Arístides Mínguez Baños www.papeldeperiodico.com/ 01/02/2014

Le sobrevino otro estremecimiento. Sintió cómo la garra de la moira Átropos, la inexorable, se aprestaba a cortar el hilo de su vida. Aun así, no tenía miedo a la muerte. La había mirado a la cara demasiadas veces y, para su desgracia, había tenido que suministrarla por su propia mano.

Le acudió a la memoria, una vez más, el rostro de aquel efebo tebano al que privó de la luz en los llanos de Platea. Tendría poco más de 15 años. Su rostro era divino, cual si Apolo hubiera tomado cuerpo mortal. Sus rizos caían en cascada y, a pesar de hallarse manchados de su sangre, reflejaban el sol.

Lo hirió en la primera acometida de los atenienses contra los traidores tebanos, que habían vendido a sus hermanos helenos a cambio del oro persa. Con el escudo lo despojó de yelmo y protección, al mismo tiempo que lo hería, sin pensar, en el vientre con la espada. Una gélida desazón lo invadió al descubrir que era poco más que un niño.

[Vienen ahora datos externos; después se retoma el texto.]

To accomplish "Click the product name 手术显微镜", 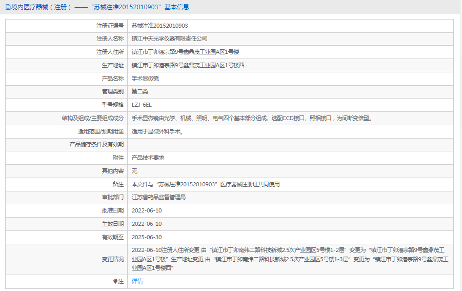I will point(145,79).
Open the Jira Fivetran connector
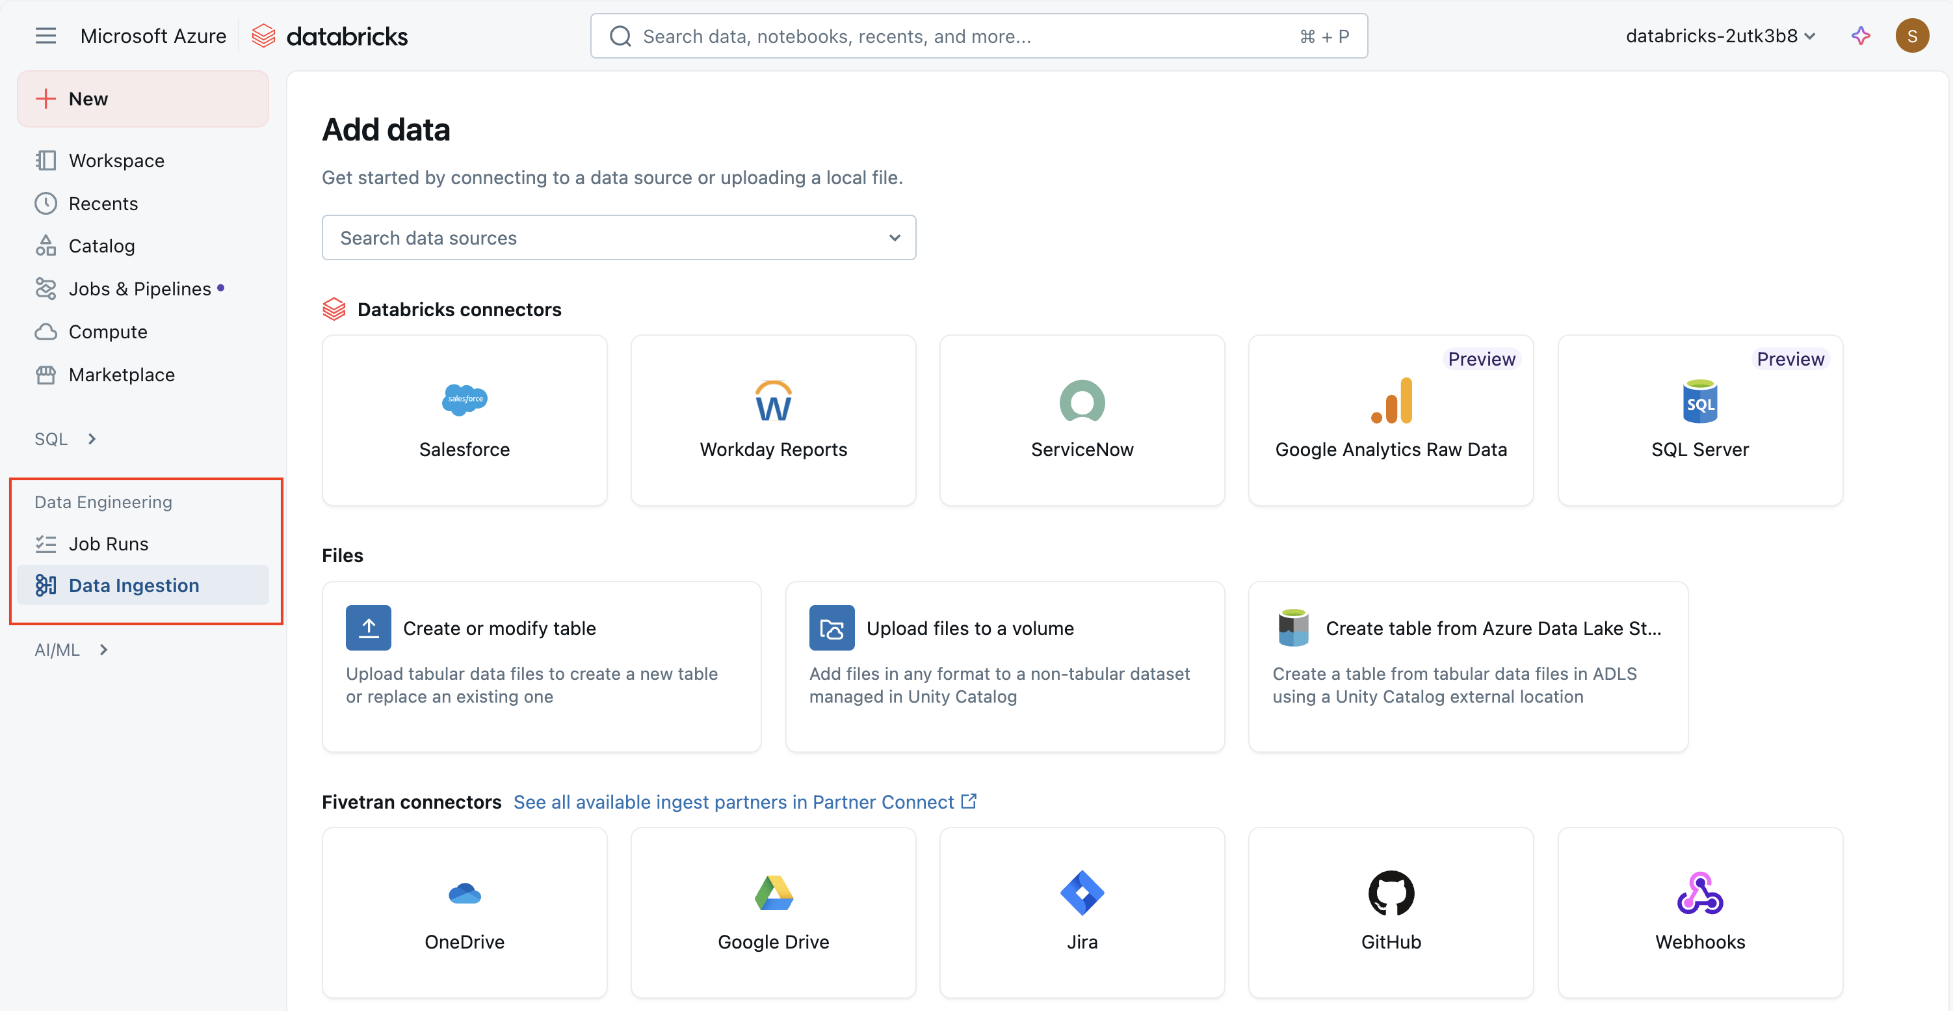Screen dimensions: 1953x1011 pos(1082,912)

Su mirada experta le advirtió de que la herida era mortal. A la criatura se le habían salido los intestinos, que, en vano, intentaba abrazar para meterlos dentro. La lucha continuaba encarnizada a su alrededor. Los tebanos intentaban desquitarse de las afrentas, reales o imaginarias, que sus vecinos del Ática pudieran haberles inflingido a lo largo de los siglos. Nada más despiadado que una guerra entre hermanos. Sin dioses. Ni humanidad.

Arístides, hijo de Lisímaco, al que en su polis llamaban El Justo, se puso en peligro al bajar la guardia en plena batalla. Se despojó de su casco y se arrodilló junto al herido. Lo natural en la guerra era que a los heridos a los que se consideraba incurables, los rematara un pelotón de esclavos. Ese pelotón pasaba una vez decidido el combate. En ese caso, la lucha aún no había terminado ni los dioses habían decidido a cuál de los dos bandos darían la victoria. Todavía quedaba más de una clepsidra para que el Batallón de las Moiras, como llamaban a los apuntilladores, pasara.

La muerte, inevitable, no sería inmediata. El efebo se despediría de este mundo entre tormentos, oliendo sus propios excrementos, que le salían de las tripas abiertas. Aún estaba bajo los efectos de la conmoción y no sentía en toda su llama la hiel del dolor. Arístides le limpió la cara con el agua de la cantimplora. Puso su cabeza sobre las rodillas y comenzó a acariciarlo, mientras le susurraba una nana. El chico llamaba a su madre. Miró al estrategos entre lágrimas. Intentó esbozar una sonrisa. El general volvió a acariciarlo. Le cubrió los ojos con la izquierda, mientras que, con la diestra, lo degolló. Con ternura. Sin dejar de cantarle. Sin dejar de llorar.

A su alrededor, sus hombres se batían por defenderlo de las lanzas tebanas. El strategos besó la frente del muchacho, se lo encomendó a Hermes Psicopompo, se caló su yelmo y embrazó el escudo.

Un nuevo ahogo lo sacó de sus ensoñaciones. El anciano miró a su alrededor. La habitación a la que lo habían trasladado, en el gineceo, era austera, casi miserable. No se quejaba: había transcurrido su vida rodeado de la pobreza. Cuando había comenzado a juntar algo de fortuna, más para proporcionar un futuro a sus hijos que por ambición, llegaron los medos a Atenas e incendiaron sus propiedades, junto con el resto de la polis.

Por sus manos habían pasado talentos de plata y oro, tesoros de valor incalculable. No había cogido nada para sí mismo, aun habiéndole sido sencillísimo. Más aún: denunció a uno de sus más estrechos colaboradores por desfalco. Lo llamaban, sí, el Justo, por su probidad, por su honestidad. El dramaturgo Esquilo, loor de las letras áticas, junto con el que se batió como un centauro en Maratón, Salamina y Platea, le dedicó, de manera indirecta, unos yambos en una de sus tragedias:

“Quiere no parecer, sino ser justo: / en su alma el saber echadas tiene hondas raíces, / y copioso fruto de excelentes y útiles consejos”

Todo el auditorio del teatro, unas 5000 almas, se volvió hacia él y le rindió homenaje.

Sí: había sido un hombre justo. No se arrepentía ni se envanecía por ello. Pero era pobre como una rata. No tenía ni para proporcionar una dote a sus hijas con que pudieran bien casarse. Su Lisímaco, el mejor de los hijos que los dioses pudieran haberle dado, sólo heredaría de él la casucha en la que malvivían, la casi ruinosa morada familiar en Faleros y su nombre. Su fama. Que no se comían.